In Mastung district, a large group of insurgents attacked a prison, succeeding in freeing more than 30 inmates. Furthermore, militants made an attempt to storm the provincial headquarters of paramilitary forces in Nushki district; however, security forces managed to repel the attack. Locally, there were reports of insurgents throwing grenades at a government administrator’s office in the Dalbandin district, but a rapid response from security forces forced them to retreat.
Other thwarted attacks included numerous security posts in Balincha, Tump, and Kharan districts. In Pasni and Gwadar, there were attempts by insurgents to abduct passengers travelling by bus along highways.
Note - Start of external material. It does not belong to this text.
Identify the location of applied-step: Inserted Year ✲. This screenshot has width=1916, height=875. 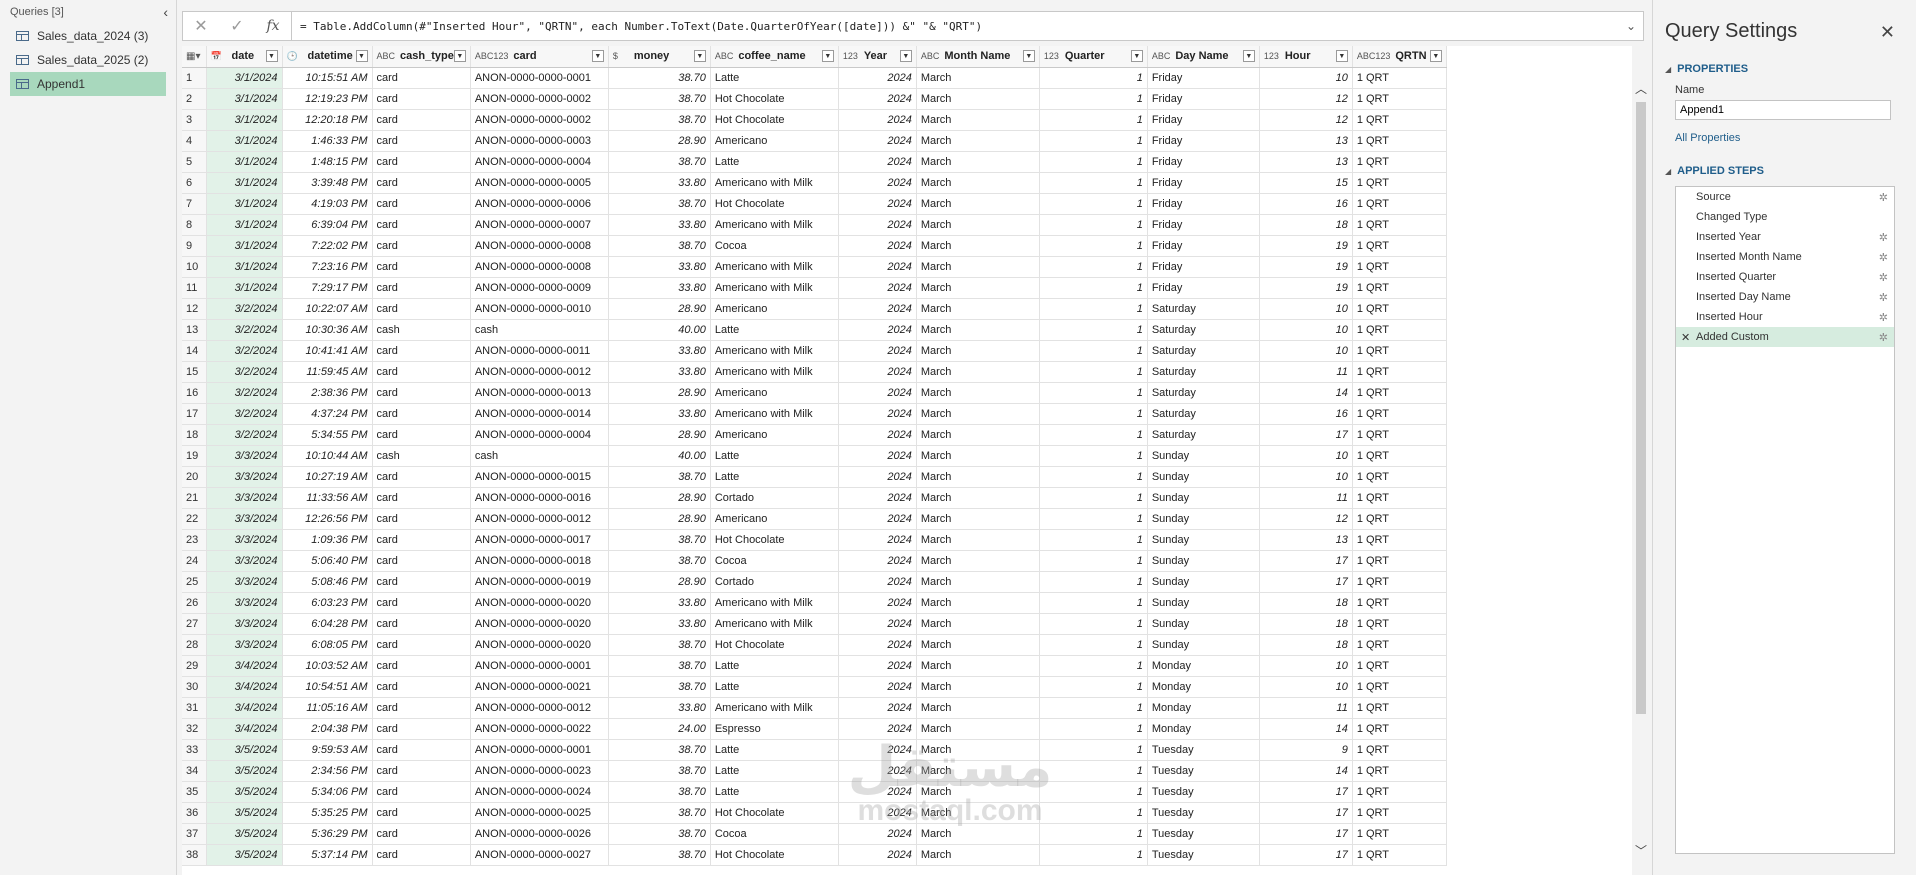
(1785, 237).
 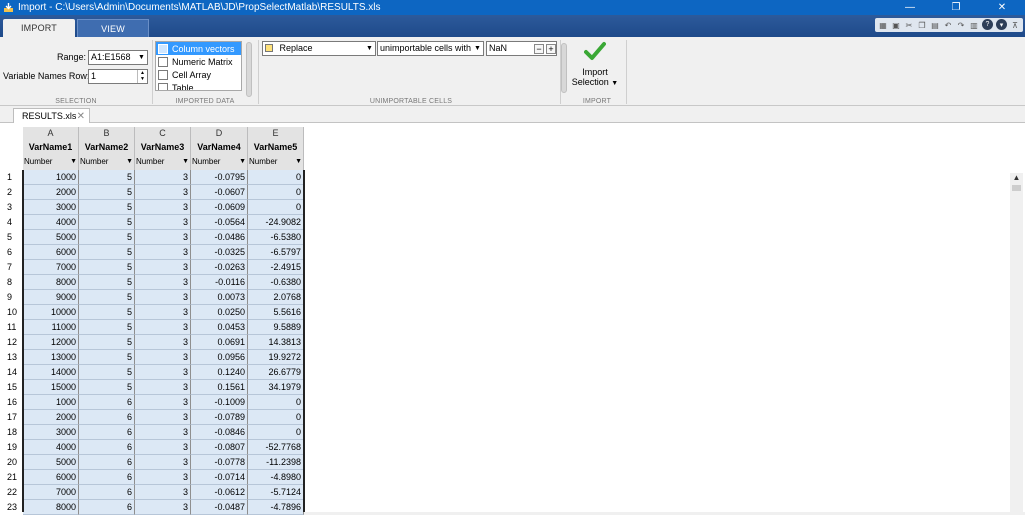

Kakar also implicated the BLA in these violent occurrences, reiterating that the group is banned in Pakistan and designated as a terrorist organization by the United States. This group has a history of orchestrating numerous attacks in recent years.
Pakistan consistently claims that Baloch separatists, alongside the Pakistani Taliban and other militant factions, utilize Afghan territory to launch incursions into Pakistan, a charge that has been denied by Kabul. The Baloch separatist groups and the Pakistani Taliban, known as Tehrik-e-Taliban Pakistan (TTP), have notably escalated their attacks within Pakistan in recent months. The TTP operates as a separate entity but remains allied with the Taliban regime in Afghanistan, which regained power in August 2021.
Balochistan has been a longstanding theater of insurgency, with separatist groups insisting on independence from Pakistan’s central government, situated in Islamabad.